> _PROVIDED TEXT_

§ §

On that first time on the cables as we reached the top afternoon thunderheads were building up over Toloumne Meadow. Faster, we thought, than might be safe. We took a few pictures and did not tarry. The few other people who were on the summit that day started back down before us leaving our group of four alone as the sky grew darker.
The high Sierra weather in July and August is tricky. On this day the clouds dissipated almost as quickly as they gathered. On the long hike back down to Curry Village it did not rain. But those darkening few minutes exposed on that massive rock certainly added a sense of just how fragile and insignificant we truly are. Our transience was unmistakable.
The second time on top the sun was shining and we were able to linger longer. The summit was busy with hikers coming and going. The cables were crowded, and I feel some of the charm is stolen from the experience when shared with so many people. My desire for lonely places is nothing new. The mountains I have gone up alone or with one or two dear friends are the ones I remember with the most pleasure. Hoffman and Dana jump to mind.

§ §

> _RECORDED DATA_
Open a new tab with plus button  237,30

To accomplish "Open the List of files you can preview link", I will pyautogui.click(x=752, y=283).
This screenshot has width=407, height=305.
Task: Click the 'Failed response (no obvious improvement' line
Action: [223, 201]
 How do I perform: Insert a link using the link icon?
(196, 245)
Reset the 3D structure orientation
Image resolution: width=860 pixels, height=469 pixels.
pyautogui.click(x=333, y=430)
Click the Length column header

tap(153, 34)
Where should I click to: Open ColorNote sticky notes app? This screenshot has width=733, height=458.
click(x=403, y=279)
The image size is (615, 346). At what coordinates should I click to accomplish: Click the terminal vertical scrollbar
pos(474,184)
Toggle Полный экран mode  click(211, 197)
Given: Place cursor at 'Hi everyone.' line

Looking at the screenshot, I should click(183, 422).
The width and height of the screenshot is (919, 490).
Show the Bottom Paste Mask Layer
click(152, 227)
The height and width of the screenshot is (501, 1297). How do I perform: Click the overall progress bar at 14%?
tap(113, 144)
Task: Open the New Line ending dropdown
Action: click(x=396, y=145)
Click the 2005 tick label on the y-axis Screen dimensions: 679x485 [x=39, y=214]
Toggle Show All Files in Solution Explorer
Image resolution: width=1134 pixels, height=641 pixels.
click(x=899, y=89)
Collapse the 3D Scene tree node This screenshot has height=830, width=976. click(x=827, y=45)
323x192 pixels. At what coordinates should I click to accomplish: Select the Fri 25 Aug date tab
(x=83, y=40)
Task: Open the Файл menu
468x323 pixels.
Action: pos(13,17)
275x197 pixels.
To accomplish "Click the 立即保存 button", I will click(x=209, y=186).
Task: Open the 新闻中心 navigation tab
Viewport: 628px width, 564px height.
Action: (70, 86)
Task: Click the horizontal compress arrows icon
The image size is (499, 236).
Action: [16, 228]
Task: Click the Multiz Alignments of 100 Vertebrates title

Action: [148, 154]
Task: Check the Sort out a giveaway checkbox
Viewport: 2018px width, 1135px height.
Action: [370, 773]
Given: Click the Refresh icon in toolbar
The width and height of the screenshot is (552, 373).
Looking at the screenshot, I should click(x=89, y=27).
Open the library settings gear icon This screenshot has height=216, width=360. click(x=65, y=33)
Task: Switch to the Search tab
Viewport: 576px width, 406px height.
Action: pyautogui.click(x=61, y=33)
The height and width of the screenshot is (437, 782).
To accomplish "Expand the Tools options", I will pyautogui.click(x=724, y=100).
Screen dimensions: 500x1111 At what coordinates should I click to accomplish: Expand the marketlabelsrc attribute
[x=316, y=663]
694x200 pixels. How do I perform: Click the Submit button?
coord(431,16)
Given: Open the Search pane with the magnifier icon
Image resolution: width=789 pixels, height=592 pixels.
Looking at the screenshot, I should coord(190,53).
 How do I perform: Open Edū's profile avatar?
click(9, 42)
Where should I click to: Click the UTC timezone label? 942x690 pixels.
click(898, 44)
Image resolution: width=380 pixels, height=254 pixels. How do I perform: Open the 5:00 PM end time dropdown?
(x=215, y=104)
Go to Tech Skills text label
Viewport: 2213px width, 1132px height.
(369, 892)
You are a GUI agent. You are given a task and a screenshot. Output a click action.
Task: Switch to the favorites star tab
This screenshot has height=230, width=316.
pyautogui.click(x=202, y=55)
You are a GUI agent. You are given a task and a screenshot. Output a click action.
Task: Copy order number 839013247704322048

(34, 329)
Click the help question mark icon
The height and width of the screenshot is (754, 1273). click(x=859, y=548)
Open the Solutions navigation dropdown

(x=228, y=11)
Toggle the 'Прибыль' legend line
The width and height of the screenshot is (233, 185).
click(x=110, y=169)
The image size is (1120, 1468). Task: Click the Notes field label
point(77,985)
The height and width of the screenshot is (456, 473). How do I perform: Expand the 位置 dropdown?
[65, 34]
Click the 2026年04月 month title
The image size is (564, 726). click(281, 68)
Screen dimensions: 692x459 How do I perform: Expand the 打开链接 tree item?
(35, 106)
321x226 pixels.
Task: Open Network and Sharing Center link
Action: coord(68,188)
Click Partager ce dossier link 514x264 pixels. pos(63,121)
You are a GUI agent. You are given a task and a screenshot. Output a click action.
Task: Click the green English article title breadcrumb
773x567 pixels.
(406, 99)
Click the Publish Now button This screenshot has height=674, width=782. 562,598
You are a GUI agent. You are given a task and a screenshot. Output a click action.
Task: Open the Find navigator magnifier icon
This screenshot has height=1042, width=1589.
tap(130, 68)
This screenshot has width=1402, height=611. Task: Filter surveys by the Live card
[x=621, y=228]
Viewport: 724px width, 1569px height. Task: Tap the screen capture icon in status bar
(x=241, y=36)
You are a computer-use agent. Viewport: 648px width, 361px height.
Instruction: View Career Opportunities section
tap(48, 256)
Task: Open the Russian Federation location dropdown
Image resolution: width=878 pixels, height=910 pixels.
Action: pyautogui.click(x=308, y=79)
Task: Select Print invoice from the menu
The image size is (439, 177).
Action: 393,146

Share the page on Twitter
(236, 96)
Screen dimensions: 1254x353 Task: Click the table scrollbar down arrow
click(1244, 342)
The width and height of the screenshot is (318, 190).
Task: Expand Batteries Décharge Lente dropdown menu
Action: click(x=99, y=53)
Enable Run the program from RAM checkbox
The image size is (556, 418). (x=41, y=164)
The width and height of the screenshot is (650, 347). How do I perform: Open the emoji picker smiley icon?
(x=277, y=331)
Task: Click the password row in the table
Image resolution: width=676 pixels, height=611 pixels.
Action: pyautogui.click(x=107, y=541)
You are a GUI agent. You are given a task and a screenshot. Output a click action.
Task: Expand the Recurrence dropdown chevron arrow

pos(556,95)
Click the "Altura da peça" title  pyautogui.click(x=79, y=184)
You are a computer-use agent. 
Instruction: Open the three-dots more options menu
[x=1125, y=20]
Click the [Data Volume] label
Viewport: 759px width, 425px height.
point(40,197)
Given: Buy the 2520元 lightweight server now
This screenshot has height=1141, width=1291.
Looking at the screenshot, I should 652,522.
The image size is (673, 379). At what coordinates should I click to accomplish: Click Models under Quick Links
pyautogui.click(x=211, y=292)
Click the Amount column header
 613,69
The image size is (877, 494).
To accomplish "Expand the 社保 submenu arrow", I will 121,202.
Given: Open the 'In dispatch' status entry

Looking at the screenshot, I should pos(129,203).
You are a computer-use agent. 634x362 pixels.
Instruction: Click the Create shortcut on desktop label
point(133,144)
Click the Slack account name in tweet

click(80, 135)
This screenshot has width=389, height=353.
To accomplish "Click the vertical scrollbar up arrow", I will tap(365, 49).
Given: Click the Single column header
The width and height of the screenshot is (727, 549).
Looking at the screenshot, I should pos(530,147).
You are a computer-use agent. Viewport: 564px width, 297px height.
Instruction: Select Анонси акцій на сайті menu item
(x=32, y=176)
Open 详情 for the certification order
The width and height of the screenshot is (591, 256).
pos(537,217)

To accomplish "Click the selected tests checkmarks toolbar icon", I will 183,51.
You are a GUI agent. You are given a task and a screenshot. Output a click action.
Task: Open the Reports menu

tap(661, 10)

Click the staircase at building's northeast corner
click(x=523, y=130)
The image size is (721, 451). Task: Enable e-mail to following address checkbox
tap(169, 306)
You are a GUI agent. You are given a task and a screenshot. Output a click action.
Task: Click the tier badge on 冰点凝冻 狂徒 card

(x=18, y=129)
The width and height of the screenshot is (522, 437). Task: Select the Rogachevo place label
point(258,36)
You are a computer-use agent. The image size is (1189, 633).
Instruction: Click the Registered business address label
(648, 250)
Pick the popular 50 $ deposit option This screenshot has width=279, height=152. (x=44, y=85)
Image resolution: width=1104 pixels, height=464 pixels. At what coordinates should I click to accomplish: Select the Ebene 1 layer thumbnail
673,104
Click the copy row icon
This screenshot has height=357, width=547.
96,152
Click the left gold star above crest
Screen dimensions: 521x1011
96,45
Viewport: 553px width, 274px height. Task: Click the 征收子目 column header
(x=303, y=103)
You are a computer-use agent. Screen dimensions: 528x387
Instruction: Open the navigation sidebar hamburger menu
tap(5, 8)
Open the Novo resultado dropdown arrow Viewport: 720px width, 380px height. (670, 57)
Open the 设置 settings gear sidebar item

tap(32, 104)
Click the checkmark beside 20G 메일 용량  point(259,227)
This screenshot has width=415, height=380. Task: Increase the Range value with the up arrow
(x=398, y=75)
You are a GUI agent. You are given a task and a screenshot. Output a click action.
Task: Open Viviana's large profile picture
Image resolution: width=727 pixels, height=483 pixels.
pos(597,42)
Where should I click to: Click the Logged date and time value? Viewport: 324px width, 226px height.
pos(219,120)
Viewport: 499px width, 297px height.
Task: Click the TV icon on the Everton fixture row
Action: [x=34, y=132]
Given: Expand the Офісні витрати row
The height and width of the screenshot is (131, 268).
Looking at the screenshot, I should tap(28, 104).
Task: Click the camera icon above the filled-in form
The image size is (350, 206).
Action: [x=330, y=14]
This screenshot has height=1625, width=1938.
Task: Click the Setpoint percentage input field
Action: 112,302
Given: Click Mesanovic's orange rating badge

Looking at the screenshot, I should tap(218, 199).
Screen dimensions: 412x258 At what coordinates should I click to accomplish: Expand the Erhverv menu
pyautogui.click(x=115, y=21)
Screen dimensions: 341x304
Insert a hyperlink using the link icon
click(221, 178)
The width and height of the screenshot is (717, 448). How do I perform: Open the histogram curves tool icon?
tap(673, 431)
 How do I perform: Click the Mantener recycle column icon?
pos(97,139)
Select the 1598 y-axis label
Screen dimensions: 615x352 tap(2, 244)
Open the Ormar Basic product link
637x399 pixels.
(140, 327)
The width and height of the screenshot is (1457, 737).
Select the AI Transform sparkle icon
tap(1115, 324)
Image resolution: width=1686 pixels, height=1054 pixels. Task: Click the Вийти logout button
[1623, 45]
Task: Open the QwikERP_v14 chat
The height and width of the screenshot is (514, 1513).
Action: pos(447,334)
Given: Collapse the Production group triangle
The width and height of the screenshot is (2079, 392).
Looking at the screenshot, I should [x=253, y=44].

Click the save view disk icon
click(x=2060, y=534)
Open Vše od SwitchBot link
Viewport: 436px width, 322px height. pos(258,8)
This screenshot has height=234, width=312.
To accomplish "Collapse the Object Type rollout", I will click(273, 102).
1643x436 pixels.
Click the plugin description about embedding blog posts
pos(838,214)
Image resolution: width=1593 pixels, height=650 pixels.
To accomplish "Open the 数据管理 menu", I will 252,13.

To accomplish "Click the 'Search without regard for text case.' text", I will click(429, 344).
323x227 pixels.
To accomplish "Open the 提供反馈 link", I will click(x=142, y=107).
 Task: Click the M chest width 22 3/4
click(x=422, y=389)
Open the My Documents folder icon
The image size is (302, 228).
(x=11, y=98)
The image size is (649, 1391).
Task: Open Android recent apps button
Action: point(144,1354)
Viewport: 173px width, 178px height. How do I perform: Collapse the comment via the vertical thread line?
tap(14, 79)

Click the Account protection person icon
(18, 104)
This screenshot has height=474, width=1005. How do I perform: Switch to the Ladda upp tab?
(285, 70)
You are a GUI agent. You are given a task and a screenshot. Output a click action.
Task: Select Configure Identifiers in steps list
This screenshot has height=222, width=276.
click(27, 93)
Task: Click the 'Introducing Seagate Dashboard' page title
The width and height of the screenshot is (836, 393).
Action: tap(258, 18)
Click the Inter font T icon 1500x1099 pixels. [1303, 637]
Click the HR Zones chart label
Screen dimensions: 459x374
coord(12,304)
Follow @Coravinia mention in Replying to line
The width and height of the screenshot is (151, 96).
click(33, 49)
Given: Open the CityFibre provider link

§ §

> _SET EXERCISE A_
Answer these from the summit hiking passage:
(i) Where were the afternoon thunderheads building up on the first climb?
(ii) Where did the long hike back down end?
(iii) Which two mountains jump to mind?
> _SET EXERCISE B_
Carry on the summit hiking passage from its last sentence, keeping its first-person voice.

> _RESULT A_
(i) Over Toloumne Meadow
(ii) Curry Village
(iii) Hoffman and Dana

> _RESULT B_
Another national park fatality. A kid, college student, slipped at one of the overlooks at the Grand Canyon’s south rim and fell 400 feet down the cliff. He was hiking off the trail and lost his footing. I’ve walked along the south rim and there are definitely tricky spots and there are plenty of warnings to stay on the trail. But again, the word “park” does not mean amusement park.
There have been three other deaths in Grand Canyon this summer, from heat stroke and dehydration. This is the park’s most common cause of yearly fatalities. My recent visit to the south rim was on a clear and cool high desert morning. The air was crisp and the trails uncrowded. I paused at many overlooks and rested often on large rock outcroppings. Hawks flew silently way below me, and the muddy and sluggish Colorado seemed not to be flowing at all. Such is the optical illusion given the distance to the canyon bottom. And of course, as always with me, the further away from the visitor center I got and the less people I saw the more relaxed I became. I have always been a man of the outskirts. I sat, for I’m not sure how long, at the edge of the cliff under a fathomless blue sky and devoured the quiet and the solitude. The possibility of becoming a desert rat holds great appeal. I was later told by a lovely ranger that it’s never too late. A piece of advice that is truly tonic for my heart.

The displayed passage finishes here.